#### [Required actions]
1. Please return, word for word, the passage of the Steiner symmetrization thread starting with "Here $S_a(A)$ denotes" and going on through "with direction $a$.".
2. Render this sentence from the Steiner symmetrization thread in Spanish: "Now in the proof we set $a = (0, \ldots, 0, 1) \in \mathbb R^n$."

#### [Excerpted passage]
I'm reading a proof in "Evans / Gariepy: Measure theory and fine properties of functions" of the following statemant:
Theorem: Let $A \subset \mathbb R^n$ be $\lambda^n$-measurable, $a \in \mathbb R^n$ with $\Vert a \Vert = 1$. Then $S_a(A)$ is $\lambda^n$-measurable and $\lambda^n(A) = \lambda^n(S_a(A))$.
Here $S_a(A)$ denotes the the Steiner symmetrization w.r.t the plane through $0 \in \mathbb R^n$ and perpendicular to $a$. This plane is denoted by $P_a$. We use the notation $L_b^a$ for the line through $b \in \mathbb R^n$ with direction $a$.
Now in the proof we set $a = (0, \ldots, 0, 1) \in \mathbb R^n$. Then we have $P_a = \mathbb R^{n-1}$. We define a function $f: \mathbb R^{n-1} \to \mathbb R$ by $$f(b) = \mathcal H^1(A \cap L_b^a) \; ,$$ where $\mathcal H^1$ denotes the "one-dimensional" Hausdorff measure. We know that $\mathcal H^1 = \lambda^1$ on $\mathbb R$. Now the author claims, that by Fubini the function $f$ is $\lambda^{n-1}$-measurable and $$\lambda^n(A) = \int_{\mathbb R^{n-1}} f(b) \; \mathrm db \; .$$ Why does this hold? Could maybe someone elaborate this?
Write points $x = (x_1,\ldots,x_n) \in \mathbb R^n$ as $x = (b,z)$ where $b = (x_1,\ldots x_{n-1}) \in \mathbb R^{n-1}$ and $z = x_n\in \mathbb R$. If $A \subset \mathbb R^n$ is measurable then Tonelli's theorem states that $$\lambda^n(A) = \int_{\mathbb R^n} \chi_A(x) \, dx = \int_{\mathbb R^{n-1}}\left(\int_{\mathbb R} \chi_A(b,z) \, dz \right) db,$$ where $z \mapsto \chi_A(b,z)$ is $\lambda^1$-measurable for $\lambda^{n-1}$ almost all $b \in \mathbb R^{n-1}$, and $b \mapsto \displaystyle \int_{\mathbb R} \chi_A(b,z) \, dz$ is $\lambda^{n-1}$ measurable.
Fix $b \in \mathbb R^{n-1}$. If $z \mapsto \chi_A(b,z)$ is $\lambda^1$-measurable then $$\int_{\mathbb R} \chi_A(b,z) \, dz = \lambda^1(\{z \in \mathbb R: (b,z) \in A\}) = {\cal H}^1(\{z \in \mathbb R: (b,z) \in A\}).$$
There is an (obvious?) isometry between the sets $\{z \in \mathbb R: (b,z) \in A\}$ and $\{(y,z) \in \mathbb R^n : y=b,\ (y,z) \in A\} = A \cap L_a^b$. Thus $${\cal H}^1(\{z \in \mathbb R: (b,z) \in A\}) = {\cal H}^1(A \cap L_a^b),$$ meaning that $$ \int_{\mathbb R} \chi_A(b,z) \, dz = {\cal H}^1(A \cap L_a^b)$$ for $\lambda^{n-1}$ almost every $b \in R^{n-1}$. It follows that $b \mapsto {\cal H}^1(A \cap L_a^b)$ is $\lambda^{n-1}$ measurable and that $$\lambda^n(A) = \int_{\mathbb R^{n-1}} {\cal H}^1(A \cap L_a^b) \, db.$$

#### [Provided data]

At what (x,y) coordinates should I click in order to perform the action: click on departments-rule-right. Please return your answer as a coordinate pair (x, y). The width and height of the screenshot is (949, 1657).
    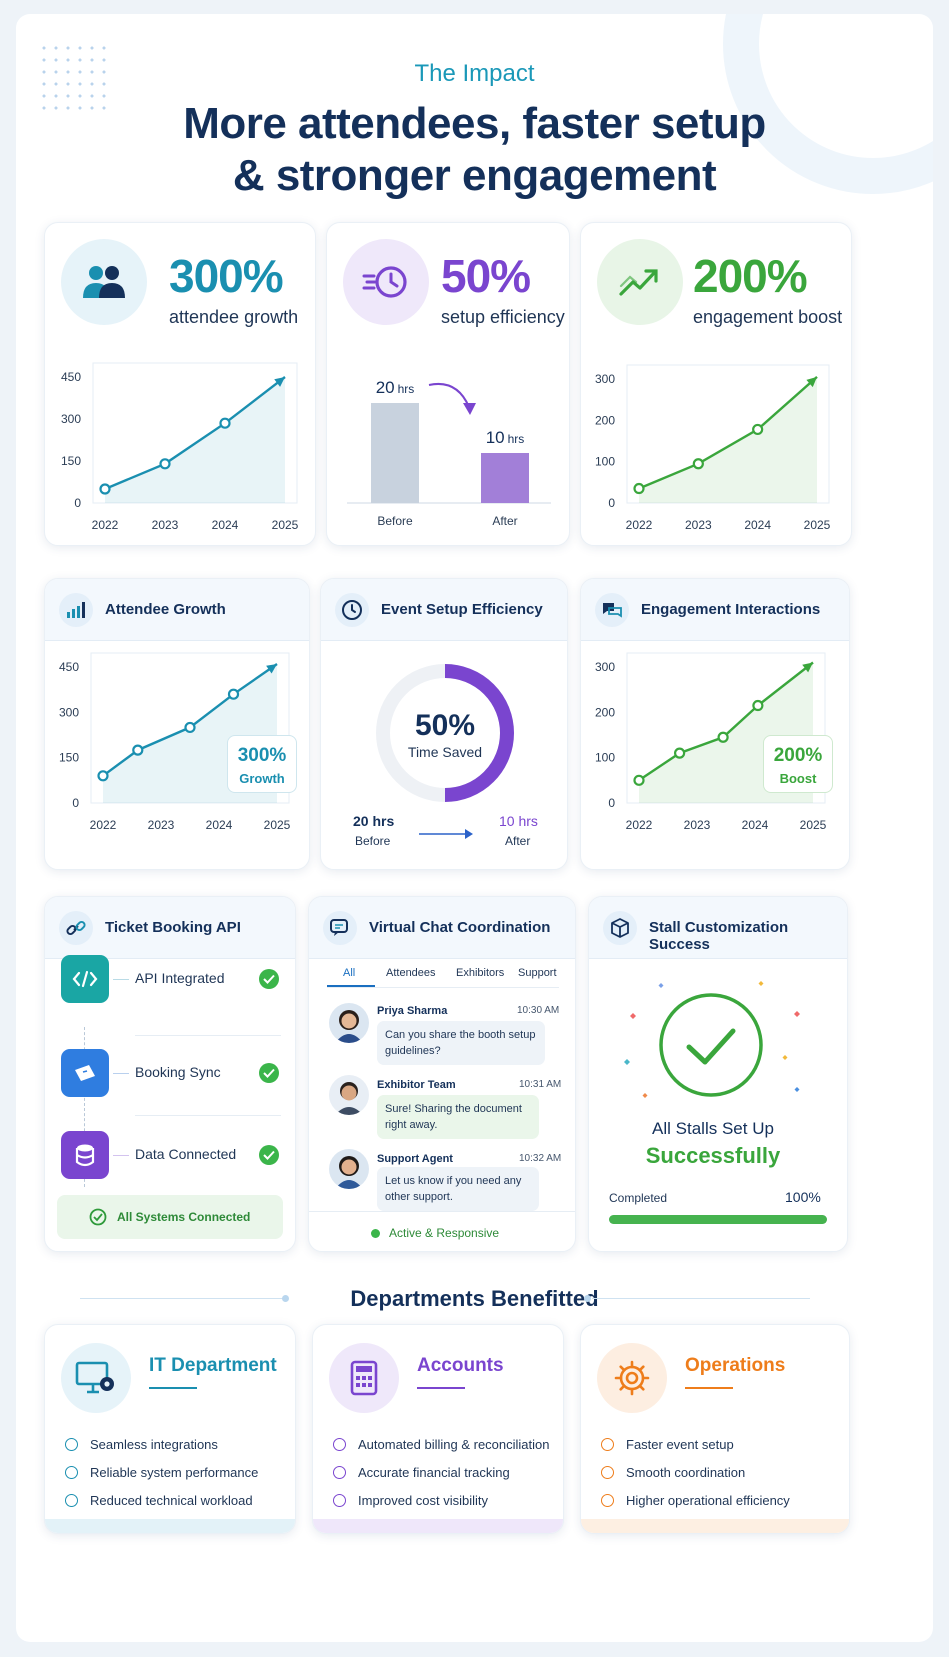
    Looking at the image, I should click on (701, 1298).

#### [Solutions to the tasks]
1.
Here $S_a(A)$ denotes the the Steiner symmetrization w.r.t the plane through $0 \in \mathbb R^n$ and perpendicular to $a$. This plane is denoted by $P_a$. We use the notation $L_b^a$ for the line through $b \in \mathbb R^n$ with direction $a$.

2. Ahora, en la demostración, tomamos $a = (0, \ldots, 0, 1) \in \mathbb R^n$.